Maybe a user opened a document.
That document launched Word.
Word spawned PowerShell.
PowerShell executed another binary.
That binary began modifying files everywhere.
That parent-child relationship matters. Context matters. EDR doesn’t just see “files changing.” It sees how the chain of events unfolded.
When enough behavioral indicators line up, the system classifies the activity as ransomware.
And then it reacts.
Containment: Stopping the Damage
The first move is usually simple and aggressive: kill the process.
The EDR issues operating system–level commands to terminate the malicious process immediately. No negotiation. No delay.
In many environments, the system will also isolate the endpoint from the network. The infected device can no longer communicate with other machines. This prevents lateral movement and stops potential spread.
At this point, the attack is contained.
But containment doesn’t automatically mean recovery.
Some files may already be encrypted. So what happens next?
The Part Most People Don’t Realize: Rollback
Here’s what surprises many people.
Advanced EDR platforms aren’t just watching for threats. They’re also tracking changes continuously.
As files are modified, some solutions keep short-term records of their previous state. Others journal file operations or temporarily cache original content before it gets overwritten.
So when ransomware is detected, the EDR already knows:
- Which process made the changes
- Which files were modified
- In what order those changes happened
Because it has that history, it can attempt to reverse the damage.
Think of it like undoing a transaction log. The malicious process made changes. The EDR recorded them. Once the activity is confirmed as ransomware, the system can roll back those changes and restore the original versions.
On Windows systems, recovery may also use Shadow Copies if they still exist. But modern ransomware often tries to delete those early in the attack. That’s why behavioral rollback is such a powerful feature , it doesn’t rely entirely on backups.
Of course, speed is everything.
If detection happens quickly, only a handful of files may need restoration. If the ransomware runs for too long, thousands of files might already be encrypted.

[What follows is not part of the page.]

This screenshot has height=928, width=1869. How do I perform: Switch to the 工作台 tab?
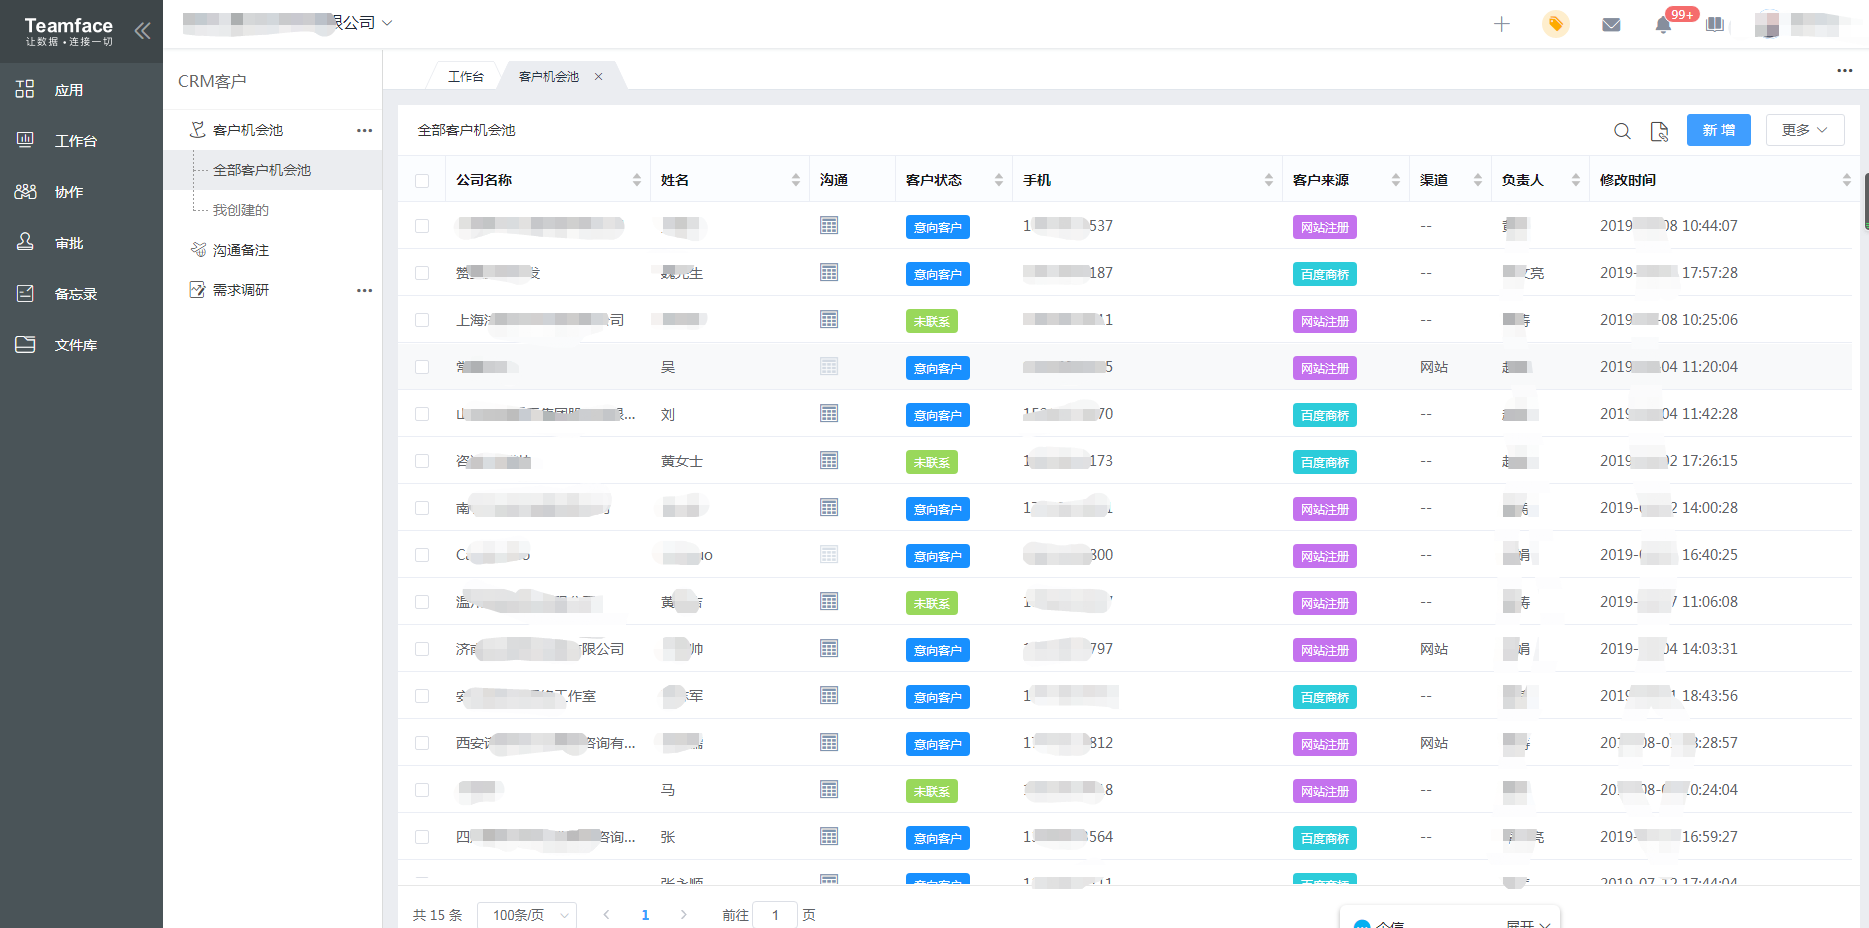click(465, 77)
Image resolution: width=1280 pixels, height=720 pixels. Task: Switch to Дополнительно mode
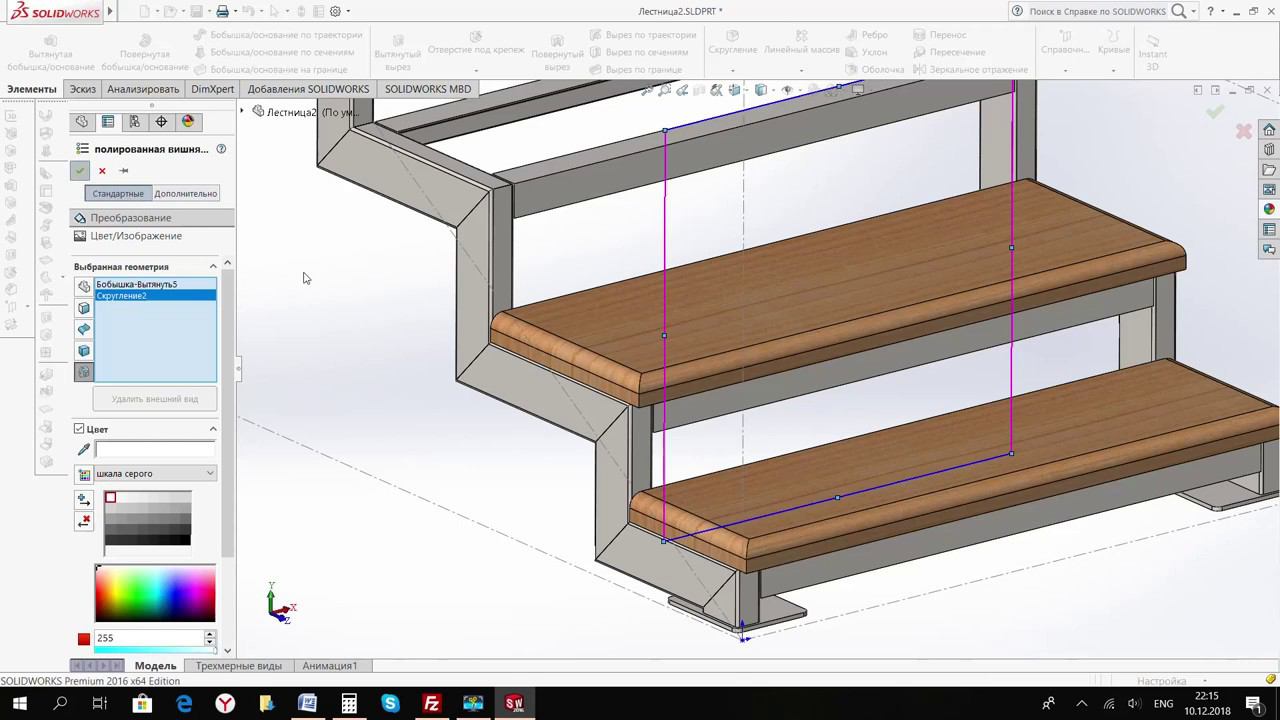click(x=185, y=194)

At that point, external backups may still be required.
Why Seconds Matter So Much
In a ransomware scenario, one second versus one minute is a massive difference.
Fast detection means minimal encryption and clean rollback.
Delayed detection means large-scale damage, longer recovery time, and possibly business disruption.
This is exactly why behavioral monitoring has become more important than traditional signature-based detection. By the time a signature catches up, the encryption may already be done.
What a SOC Analyst Sees
From a SOC perspective, the chaos gets translated into a clean timeline.
You can see when the suspicious process started.
You can see the spike in file modifications.
You can see the entropy increase.
You can see the exact moment the process was terminated.
You can see whether rollback succeeded.
But behind that tidy dashboard view is constant, low-level monitoring happening every second inside the operating system.
The EDR isn’t reacting blindly. It already understands what normal behavior looks like on that machine. It has context. It has history.
That’s what allows it to move so quickly.